According to the Reserve Bank of Australia, the debt of individuals in Australia reached 190% of their yearly disposable income this March. Even with such high levels of debt there are still many Aussies that find themselves in a position where they do not qualify for a personal loan.

Who can guarantee a loan?

guarantor loan is where a family member (i.e. parent, legal guardian, children, nephew, grandparents, or a former spouse) or a legal entity such as company or trust stands in as a guarantee for the loan. This means that if you default on the loan, the guarantor will carry the legal onus of the loan including all the extra fees, interest and charges.

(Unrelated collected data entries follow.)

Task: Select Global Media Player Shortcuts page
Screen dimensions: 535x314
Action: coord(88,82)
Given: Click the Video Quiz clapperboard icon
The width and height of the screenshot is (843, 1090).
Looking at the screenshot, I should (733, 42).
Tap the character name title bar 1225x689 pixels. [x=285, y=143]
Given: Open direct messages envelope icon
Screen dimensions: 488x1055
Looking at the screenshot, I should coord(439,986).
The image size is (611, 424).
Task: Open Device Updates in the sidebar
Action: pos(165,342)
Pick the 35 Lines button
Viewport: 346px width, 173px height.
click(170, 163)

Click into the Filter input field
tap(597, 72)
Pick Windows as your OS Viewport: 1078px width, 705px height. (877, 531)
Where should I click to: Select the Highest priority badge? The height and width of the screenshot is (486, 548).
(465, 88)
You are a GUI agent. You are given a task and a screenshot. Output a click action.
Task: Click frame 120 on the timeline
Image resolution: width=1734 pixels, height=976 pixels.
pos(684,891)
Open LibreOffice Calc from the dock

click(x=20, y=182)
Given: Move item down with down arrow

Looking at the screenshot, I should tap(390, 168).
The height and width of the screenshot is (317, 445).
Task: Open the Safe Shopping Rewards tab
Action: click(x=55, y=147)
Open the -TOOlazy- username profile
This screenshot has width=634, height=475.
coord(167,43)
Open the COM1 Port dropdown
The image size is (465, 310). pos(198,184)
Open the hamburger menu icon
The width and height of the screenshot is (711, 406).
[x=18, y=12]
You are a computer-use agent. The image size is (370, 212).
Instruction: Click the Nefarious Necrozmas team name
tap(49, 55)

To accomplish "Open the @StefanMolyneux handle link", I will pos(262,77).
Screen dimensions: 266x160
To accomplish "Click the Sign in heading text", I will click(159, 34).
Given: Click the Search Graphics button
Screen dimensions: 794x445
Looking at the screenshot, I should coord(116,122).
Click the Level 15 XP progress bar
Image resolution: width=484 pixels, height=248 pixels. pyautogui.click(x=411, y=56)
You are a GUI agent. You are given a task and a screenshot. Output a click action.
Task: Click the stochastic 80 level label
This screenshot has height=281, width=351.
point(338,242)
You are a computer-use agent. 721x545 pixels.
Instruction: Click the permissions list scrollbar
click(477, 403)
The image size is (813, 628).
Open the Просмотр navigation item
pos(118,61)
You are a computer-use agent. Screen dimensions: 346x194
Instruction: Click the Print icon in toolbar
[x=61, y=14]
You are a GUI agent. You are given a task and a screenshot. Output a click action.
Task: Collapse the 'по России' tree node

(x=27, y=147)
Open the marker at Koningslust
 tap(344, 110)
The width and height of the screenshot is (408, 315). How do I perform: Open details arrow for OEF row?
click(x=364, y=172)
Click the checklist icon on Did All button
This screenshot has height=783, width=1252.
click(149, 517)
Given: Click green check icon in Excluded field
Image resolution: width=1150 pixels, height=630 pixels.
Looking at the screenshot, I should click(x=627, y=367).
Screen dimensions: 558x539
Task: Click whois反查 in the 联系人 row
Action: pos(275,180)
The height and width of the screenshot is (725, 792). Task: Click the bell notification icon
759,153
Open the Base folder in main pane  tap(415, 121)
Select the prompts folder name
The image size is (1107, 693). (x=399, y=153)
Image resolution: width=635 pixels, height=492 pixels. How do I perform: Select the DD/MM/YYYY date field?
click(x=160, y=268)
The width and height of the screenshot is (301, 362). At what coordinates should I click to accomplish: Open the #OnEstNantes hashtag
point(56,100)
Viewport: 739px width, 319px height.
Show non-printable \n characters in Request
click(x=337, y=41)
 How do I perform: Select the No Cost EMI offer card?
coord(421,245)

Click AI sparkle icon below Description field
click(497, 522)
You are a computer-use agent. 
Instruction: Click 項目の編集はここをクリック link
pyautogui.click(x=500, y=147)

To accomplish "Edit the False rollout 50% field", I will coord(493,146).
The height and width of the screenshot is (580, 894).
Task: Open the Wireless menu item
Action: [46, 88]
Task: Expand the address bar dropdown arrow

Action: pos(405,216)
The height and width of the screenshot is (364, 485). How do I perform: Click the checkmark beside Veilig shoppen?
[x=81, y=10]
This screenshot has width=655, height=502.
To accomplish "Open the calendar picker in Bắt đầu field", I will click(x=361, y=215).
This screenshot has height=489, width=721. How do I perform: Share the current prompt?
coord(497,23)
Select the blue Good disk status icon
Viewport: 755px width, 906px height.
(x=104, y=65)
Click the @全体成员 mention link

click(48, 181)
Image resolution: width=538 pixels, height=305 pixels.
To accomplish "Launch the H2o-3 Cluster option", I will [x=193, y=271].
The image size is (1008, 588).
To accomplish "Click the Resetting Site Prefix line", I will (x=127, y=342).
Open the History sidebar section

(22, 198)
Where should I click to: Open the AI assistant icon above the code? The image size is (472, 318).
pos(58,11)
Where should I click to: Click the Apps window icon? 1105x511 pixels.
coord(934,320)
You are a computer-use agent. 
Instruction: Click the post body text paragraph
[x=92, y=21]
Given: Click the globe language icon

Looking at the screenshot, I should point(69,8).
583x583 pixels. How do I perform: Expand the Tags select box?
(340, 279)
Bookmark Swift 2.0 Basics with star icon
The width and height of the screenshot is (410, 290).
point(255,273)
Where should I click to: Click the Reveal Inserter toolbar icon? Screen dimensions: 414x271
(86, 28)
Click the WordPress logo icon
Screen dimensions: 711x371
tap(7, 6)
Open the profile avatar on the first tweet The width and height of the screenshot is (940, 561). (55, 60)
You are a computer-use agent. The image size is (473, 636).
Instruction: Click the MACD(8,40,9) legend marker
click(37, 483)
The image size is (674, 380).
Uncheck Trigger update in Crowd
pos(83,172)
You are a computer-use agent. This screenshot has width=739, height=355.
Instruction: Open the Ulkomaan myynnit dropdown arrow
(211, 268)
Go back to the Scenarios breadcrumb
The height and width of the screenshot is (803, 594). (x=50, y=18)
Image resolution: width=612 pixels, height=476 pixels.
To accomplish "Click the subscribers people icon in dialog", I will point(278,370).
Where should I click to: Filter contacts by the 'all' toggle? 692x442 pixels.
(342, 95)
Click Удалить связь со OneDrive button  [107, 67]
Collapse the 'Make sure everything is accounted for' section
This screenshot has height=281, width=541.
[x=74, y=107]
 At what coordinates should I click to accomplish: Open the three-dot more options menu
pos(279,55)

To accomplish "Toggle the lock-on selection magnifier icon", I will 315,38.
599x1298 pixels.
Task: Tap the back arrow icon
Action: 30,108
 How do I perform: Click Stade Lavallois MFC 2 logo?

What are the risk for the guarantor?

As mentioned above, the guarantor that acts as guarantee for the loan will be held liable for the debt if the borrower fails to meet the repayments. In addition, acting as guarantor could influence your chances for getting a loan yourself, being a guarantor of any facility, places this debt as a liability on your Assets & Liabilities which therefore has an effect on the affordability of the loan you may wish to take out. Furthermore, acting as a guarantor can strain personal relationships if the borrower does not repay the loan.

Ways to limit the risk for a guarantor

To limit the risk for a guarantor, the guarantee should be treated as a business agreement and emotions should be kept to the side. Getting a peer to peer loan agreement in place is way to acknowledge the arrangement and outline responsibilities. So, before signing, chat to a financial broker or a lawyer to get a better grip of what you will be getting yourself into.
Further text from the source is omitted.